Dr. Hinshaw refers to these vice-like pressures as the “Triple Bind.” All girls, he says are subject to a trio of unreasonable expectations:

  • Be good at “girl things,” be pretty, empathetic, demure and polite.
  • Be good at “guy things,” be competitive, driven, funny and athletic.
  • All this and more! Conform to these impossible standards, make it look effortless, and look hot while you’re doing it.

Overwhelming for anyone, says Dr. Hinshaw, but “for girls with ADHD, this is a quadruple bind.” There is no opt out.

And though some girls manage to stay afloat, success comes at a very high price. Sometimes we are our own worst enemies, dissembling and compensating, feverishly working on one thing while other equally, if not more important things languish.

“Girls with ADHD do a lot of hiding because they try very hard to put up this facade of competence,” says Dr. Nadeau. “But what’s behind that facade is ‘Yes, I got a good grade on this paper but I’ve been up for two days and I’m so stressed out I’m about to lose my mind.’ ”

What’s in a name?

The time between declaring my inability to be a normal person and getting diagnosed was turbulent and frustrating. Every failure chipped away at my self-esteem. I began to think of myself as broken, stupid, the one of these things that was not like the others.

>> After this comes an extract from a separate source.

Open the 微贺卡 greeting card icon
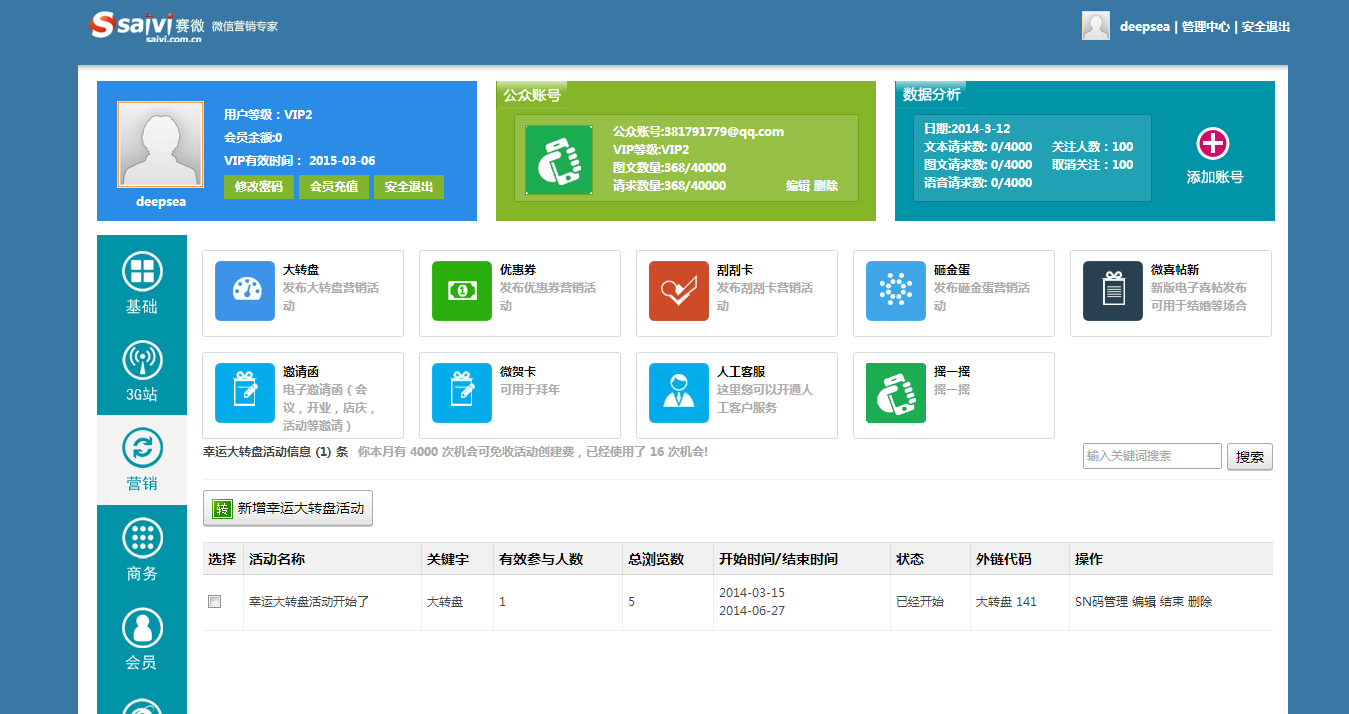The height and width of the screenshot is (714, 1349). [x=462, y=393]
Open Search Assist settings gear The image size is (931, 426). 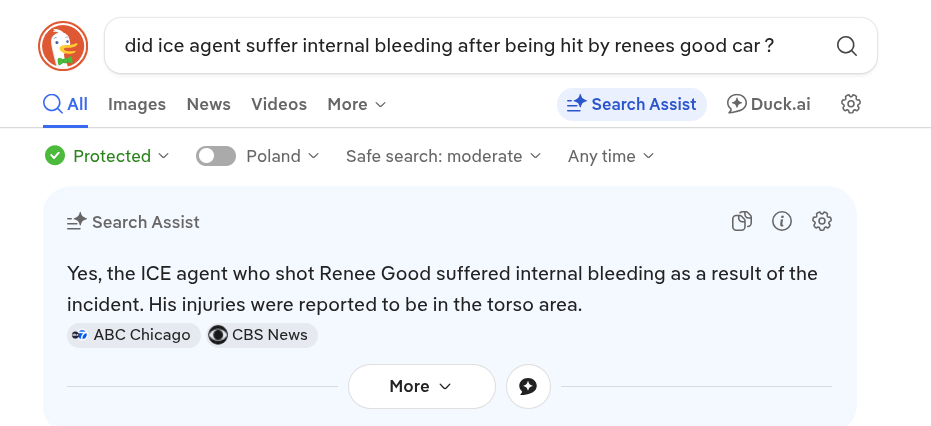822,222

But suddenly, as I recognized myself in the symptoms, the baffling discrepancy between what I should be able to do and what I actually seemed capable of was no longer an unseen, unnamed thing. It was something outside of myself, something I could understand, something I could plan for and manage.

“Some girls need glasses, some need ADHD treatment,” says Dr. Hinshaw. “It’s a vulnerability that needs addressing, it doesn’t define you.”

I know firsthand the benefits of having a diagnosis, and I’m hopeful that with advances in research and advocacy, the next generation won’t have to wait so long.

This article was last reviewed or updated on February 28, 2024.